Nobody Understands Debt… Least of All Paul Krugman

Good evening, freedom lovers!

A friend of mine posted a link on Facebook to this Paul Krugman article in the New York Times.  Call me an onerous libertarian, call me a stickler for the Austrian school of economics, but honestly, it blows my mind that people listen to this man.  What he says has no basis in reality at all.

If you don’t feel like reading it, the basic idea behind it is that the US debt is irrelevant, because it’s mostly money that we owe to ourselves.  He also says that it’s not that big a deal because as long as our tax base is growing faster than our debt, we’re fine.  Does this sound like shaky ground to anyone besides me?

He talks about people waiting for interest rates to go soaring, citing the Heritage Foundation in particular as a group that has been waiting for this very action.  Well, the Federal Reserve holds the key to the interest rates; it keeps them artificially low.  Were it not for the Fed, interest rates likely would be soaring.  Interest rates serve as a marker for malinvestment, but when those rates are kept low such as we are seeing right now, there is no cue for businesses to stop investing in an area that doesn’t serve the market.  Instead, the malinvestment continues, and the market never rights itself.

What Krugman never points out here is that continual debt creation is a necessity in a fractional reserve banking system.  I have explained in previous articles how banks create money out of thin air to be loaned to other people.  I am not going to give you a re-tread, but you would like a refresher on how the fractional reserve system works, check out this article from the Mises Institute by Robert P. Murphy.  Essentially, if all debts, government and private, were to be paid off, the money supply would effectively cease to exist.  As such, the debt is a fairly decent indicator of how much money exists on the market today.

So why is that problematic?  Easy.  Hyperinflation.  Remember Weimar Germany?  They turned on the printing presses, and look how that worked out for them?  By the time it was all said and done, their money was better suited for heating the house than for buying goods and services.  And unfortunately, we are running headlong down a path that ends with the same fate.

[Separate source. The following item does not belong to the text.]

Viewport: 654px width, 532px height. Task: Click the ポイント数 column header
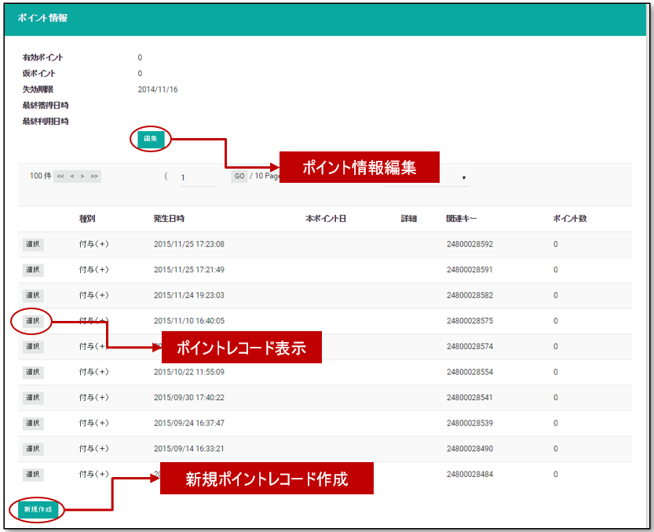pos(570,218)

This is not some ruse to scare people.  I am not irritated and going against Krugman just for the sake of being contrary.  When the money supply continues to expand at ever-increasing rates, it is natural that the value of the money will go down because the money is not scarce.  Now, that might not be easy to see in the eyes of the average American.  A lot of folks are struggling to put food on the table.  Money, for these people, does seem like a scarce thing.  However, it isn’t scarce for banks and other direct benefactors of the Federal Reserve’s policy of easy money.  It’s interesting that most Keynesians are so vehemently against “trickle down economics” when it seems like that’s what they’re advocating: pump more money into banks and hope that the American people get some of it!  Well, the middle classes and the poor are the very last people to see that money.

As for the WWII debt not mattering, well, our economy flourished in spite of our debt after the war.  Why?  Because most every other country in the world had to buy goods from us to get their economies up and going again.  America mobilized in a way never before seen in history in order to help win the war.  We were a manufacturing powerhouse, and that’s not bragging; it’s a simple fact.  Because we suffered very little on our home soil, we were in an excellent position to bail others out in the post-war era.  Thus, we were able to pay down our debt.  As everyone knows, the times have changed.

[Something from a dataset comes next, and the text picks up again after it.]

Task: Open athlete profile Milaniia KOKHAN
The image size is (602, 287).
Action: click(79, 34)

My final (major) beef with this article is the insinuation that the government should be spending money on unemployment.  The government should be doing no such thing.  Taxes do not create wealth.  The government never has and never will be the creator of wealth.  Only the private sector can create wealth, and by increasing taxes on the American people, the result will only be a further destruction of jobs.

For example, let’s say that the rate of taxation for small business is increased by 6%.  That seems like a relatively small number, right?  Let’s then assume that the business has an annual gross income of $950,000.  Now, let’s say that the business has three employees, plus the owner-CEO.  The owner pays himself an annual salary of $75,000.  The three employees are each paid an annual salary of $32,000.  This amounts to exactly 18% of the company’s gross.  An annual 6% tax increase would cost $57,000 for that business.  That is nearly equivalent to the yearly pay for two of the three employees.  When looked at from this perspective, it is much easier to see why that business owner might want to keep that money for the business.  Maybe the business needs new equipment.  Maybe the employees need/want a better health or dental plan.  Maybe the owner wants to increase the size of the business and hire another employee.  These prospects potentially go out the window with the tax hike.

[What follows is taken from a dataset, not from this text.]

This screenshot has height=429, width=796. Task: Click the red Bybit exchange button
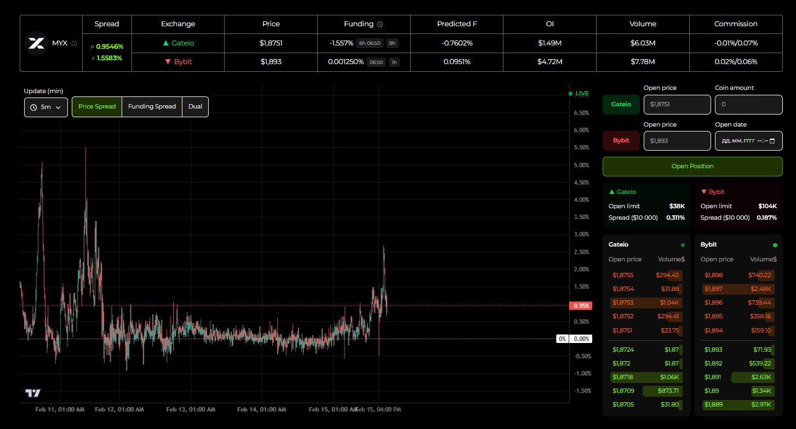(621, 140)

When you judge Krugman’s logic from all angles, it makes you wonder what he’s thinking.  In a nutshell, he is advocating that the Fed continue printing money, that the government raise taxes on all Americans, and that the government spend more money.  How the hell does he think we got into this mess, anyway?

I Wish OWS Stood for “Occupy Washington, Stupid!”

Occupy Wall Street still seems to be bringing the turmoil to cities across the country.  I would like to start off by saying that I think it’s great that folks are exercising their freedom of speech – when they aren’t being maced by John Law – and their right to make a peaceful stink in public.  That said, I still think OWS has missed the boat on the fundamental reasons why this whole financial catastrophe has come about in the first place.  I know that I might as well wish for the moon, but I really wish some “End the Fed” protestors would make the rounds at these things and get some more people educated.  That might bring a bit more direction and sense to OWS, which unfortunately seems to lack a clear focus about what it wants.  The movement, as a whole, knows it’s pissed off, but doesn’t really know what to do to go about getting anything done.  There is no clear platform here.  And yes, this is another post about monetary policy.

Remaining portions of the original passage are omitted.